Dataset entries:
= = = = =

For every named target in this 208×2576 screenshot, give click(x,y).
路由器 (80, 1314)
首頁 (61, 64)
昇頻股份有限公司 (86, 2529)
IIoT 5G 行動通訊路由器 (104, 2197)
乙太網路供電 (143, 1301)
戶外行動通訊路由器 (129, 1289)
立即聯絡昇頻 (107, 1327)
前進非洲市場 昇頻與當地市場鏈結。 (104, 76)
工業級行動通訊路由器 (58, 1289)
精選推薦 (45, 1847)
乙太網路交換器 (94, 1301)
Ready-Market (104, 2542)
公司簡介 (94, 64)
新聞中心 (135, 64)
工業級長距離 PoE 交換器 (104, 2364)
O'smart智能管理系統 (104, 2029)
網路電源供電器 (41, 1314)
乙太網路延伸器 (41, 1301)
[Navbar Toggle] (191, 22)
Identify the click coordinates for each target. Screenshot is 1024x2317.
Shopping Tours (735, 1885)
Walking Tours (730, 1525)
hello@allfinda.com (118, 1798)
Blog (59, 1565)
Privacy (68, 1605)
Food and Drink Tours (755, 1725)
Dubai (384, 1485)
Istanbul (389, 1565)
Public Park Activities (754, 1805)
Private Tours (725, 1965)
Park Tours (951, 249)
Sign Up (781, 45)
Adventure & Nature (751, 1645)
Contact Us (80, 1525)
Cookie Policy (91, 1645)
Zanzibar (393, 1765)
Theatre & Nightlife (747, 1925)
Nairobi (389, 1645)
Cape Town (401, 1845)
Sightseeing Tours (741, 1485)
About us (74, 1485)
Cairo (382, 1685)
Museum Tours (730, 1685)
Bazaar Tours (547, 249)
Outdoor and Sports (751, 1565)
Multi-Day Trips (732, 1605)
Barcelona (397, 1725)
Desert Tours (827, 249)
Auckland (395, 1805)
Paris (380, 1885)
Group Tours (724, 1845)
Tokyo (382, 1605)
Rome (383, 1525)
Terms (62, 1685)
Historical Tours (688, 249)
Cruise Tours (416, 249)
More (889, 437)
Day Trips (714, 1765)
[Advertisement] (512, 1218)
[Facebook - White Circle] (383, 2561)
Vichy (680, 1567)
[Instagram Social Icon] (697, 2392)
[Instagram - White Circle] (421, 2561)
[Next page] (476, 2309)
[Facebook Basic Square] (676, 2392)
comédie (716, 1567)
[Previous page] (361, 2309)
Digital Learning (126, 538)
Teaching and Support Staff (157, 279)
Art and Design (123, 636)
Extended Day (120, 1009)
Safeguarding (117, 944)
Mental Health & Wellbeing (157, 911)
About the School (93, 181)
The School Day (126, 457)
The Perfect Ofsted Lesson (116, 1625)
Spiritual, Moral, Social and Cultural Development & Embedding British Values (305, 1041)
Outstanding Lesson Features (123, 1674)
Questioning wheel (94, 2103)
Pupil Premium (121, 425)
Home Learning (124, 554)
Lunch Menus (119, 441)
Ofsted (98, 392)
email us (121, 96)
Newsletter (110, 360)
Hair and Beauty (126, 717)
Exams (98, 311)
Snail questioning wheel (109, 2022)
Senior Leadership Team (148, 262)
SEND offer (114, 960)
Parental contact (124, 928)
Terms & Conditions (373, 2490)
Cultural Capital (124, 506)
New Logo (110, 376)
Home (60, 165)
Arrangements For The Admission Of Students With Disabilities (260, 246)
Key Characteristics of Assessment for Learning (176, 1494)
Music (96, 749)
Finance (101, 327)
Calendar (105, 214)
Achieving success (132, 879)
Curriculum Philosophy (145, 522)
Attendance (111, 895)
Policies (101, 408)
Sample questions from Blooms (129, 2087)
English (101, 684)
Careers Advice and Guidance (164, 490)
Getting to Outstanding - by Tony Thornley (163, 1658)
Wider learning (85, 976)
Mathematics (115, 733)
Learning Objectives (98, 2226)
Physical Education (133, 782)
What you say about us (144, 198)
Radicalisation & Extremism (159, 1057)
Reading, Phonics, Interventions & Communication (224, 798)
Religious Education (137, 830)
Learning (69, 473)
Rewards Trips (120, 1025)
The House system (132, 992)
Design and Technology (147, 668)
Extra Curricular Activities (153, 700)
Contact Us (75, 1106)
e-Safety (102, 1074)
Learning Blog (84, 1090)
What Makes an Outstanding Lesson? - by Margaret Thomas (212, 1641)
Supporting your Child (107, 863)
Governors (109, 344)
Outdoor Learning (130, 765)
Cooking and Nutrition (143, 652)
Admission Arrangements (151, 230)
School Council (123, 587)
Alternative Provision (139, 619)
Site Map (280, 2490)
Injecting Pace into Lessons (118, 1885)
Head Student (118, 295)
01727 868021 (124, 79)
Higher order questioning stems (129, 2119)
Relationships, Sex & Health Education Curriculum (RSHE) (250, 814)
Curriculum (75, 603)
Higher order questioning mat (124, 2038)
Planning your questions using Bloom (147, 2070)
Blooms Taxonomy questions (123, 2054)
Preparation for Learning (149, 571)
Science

= = = = =

» YOUR INSTRUCTIONS
Beginning with the line that has "Sign Up (781, 45)" and ending with the line that has "Wider learning (85, 976)", set down the lines above exactly and include no others.

» ANSWER
Sign Up (781, 45)
Adventure & Nature (751, 1645)
Contact Us (80, 1525)
Cookie Policy (91, 1645)
Zanzibar (393, 1765)
Theatre & Nightlife (747, 1925)
Nairobi (389, 1645)
Cape Town (401, 1845)
Sightseeing Tours (741, 1485)
About us (74, 1485)
Cairo (382, 1685)
Museum Tours (730, 1685)
Bazaar Tours (547, 249)
Outdoor and Sports (751, 1565)
Multi-Day Trips (732, 1605)
Barcelona (397, 1725)
Desert Tours (827, 249)
Auckland (395, 1805)
Paris (380, 1885)
Group Tours (724, 1845)
Tokyo (382, 1605)
Rome (383, 1525)
Terms (62, 1685)
Historical Tours (688, 249)
Cruise Tours (416, 249)
More (889, 437)
Day Trips (714, 1765)
[Advertisement] (512, 1218)
[Facebook - White Circle] (383, 2561)
Vichy (680, 1567)
[Instagram Social Icon] (697, 2392)
[Instagram - White Circle] (421, 2561)
[Next page] (476, 2309)
[Facebook Basic Square] (676, 2392)
comédie (716, 1567)
[Previous page] (361, 2309)
Digital Learning (126, 538)
Teaching and Support Staff (157, 279)
Art and Design (123, 636)
Extended Day (120, 1009)
Safeguarding (117, 944)
Mental Health & Wellbeing (157, 911)
About the School (93, 181)
The School Day (126, 457)
The Perfect Ofsted Lesson (116, 1625)
Spiritual, Moral, Social and Cultural Development & Embedding British Values (305, 1041)
Outstanding Lesson Features (123, 1674)
Questioning wheel (94, 2103)
Pupil Premium (121, 425)
Home Learning (124, 554)
Lunch Menus (119, 441)
Ofsted (98, 392)
email us (121, 96)
Newsletter (110, 360)
Hair and Beauty (126, 717)
Exams (98, 311)
Snail questioning wheel (109, 2022)
Senior Leadership Team (148, 262)
SEND offer (114, 960)
Parental contact (124, 928)
Terms & Conditions (373, 2490)
Cultural Capital (124, 506)
New Logo (110, 376)
Home (60, 165)
Arrangements For The Admission Of Students With Disabilities (260, 246)
Key Characteristics of Assessment for Learning (176, 1494)
Music (96, 749)
Finance (101, 327)
Calendar (105, 214)
Achieving success (132, 879)
Curriculum Philosophy (145, 522)
Attendance (111, 895)
Policies (101, 408)
Sample questions from Blooms (129, 2087)
English (101, 684)
Careers Advice and Guidance (164, 490)
Getting to Outstanding - by Tony Thornley (163, 1658)
Wider learning (85, 976)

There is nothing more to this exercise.